David L. Steward (born July 2, 1951) is an American billionaire businessman. He is chairman and founder of World Wide Technology, one of the largest African-American-owned businesses in America.

According to Forbes, in 2019 Steward was one of 13 black billionaires worldwide. He was ranked 239th on the Forbes 400 list of American billionaires in 2019.

Early life

Steward was born in Chicago, Illinois, the son of Dorothy Elizabeth Massingale (1928 - present), a homemaker, and Harold Lloyd Steward (1925-1999), a mechanic. In 1953, the family moved to Clinton, Missouri.

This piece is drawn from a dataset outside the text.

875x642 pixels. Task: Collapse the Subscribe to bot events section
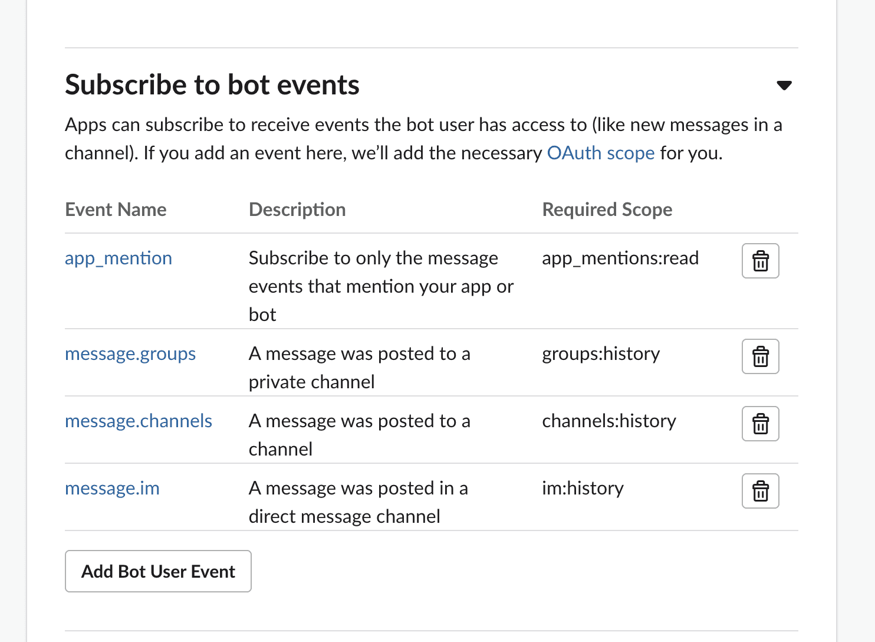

As a child growing up in Clinton, Steward faced poverty and discrimination.

"I vividly remember segregation—separate schools, sitting in the balcony at the movie theater, being barred from the public swimming pool," notes Steward, who was among a small group of African-American high-school students who integrated the public swimming pool in Clinton in 1967.

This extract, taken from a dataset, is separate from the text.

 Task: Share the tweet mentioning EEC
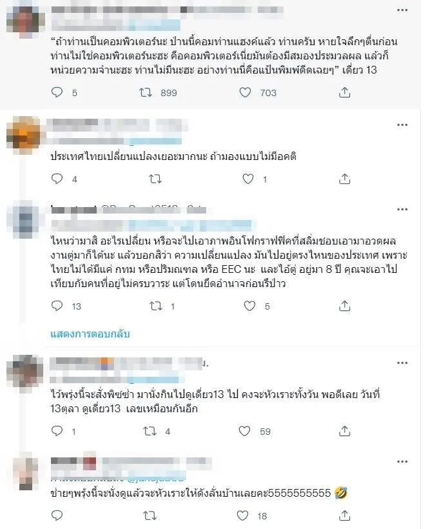tap(345, 306)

Steward received his BS degree in business from Central Missouri State University in 1973.

Business career
After graduating from college, Steward worked at Wagner Electric as a production manager (1974–1975), a sales representative at Missouri Pacific Railroad Company (1975–1979), and a senior account executive at Federal Express (1979–1984), where he was recognized as salesman of the year and inducted into the company's hall of fame in 1981.  He owned Transportation Business Specialists and Transport Administrative Services in the years leading up to founding World Wide Technology. He is also a founder of Telcobuy, a global technology and supply chain management company.

World Wide Technology
In 1990, Steward founded World Wide Technology, a systems integrator. In 1993, WWT concentrated its focus on the implementation of enterprise wide imaging, conversion services, and telecommunication networks.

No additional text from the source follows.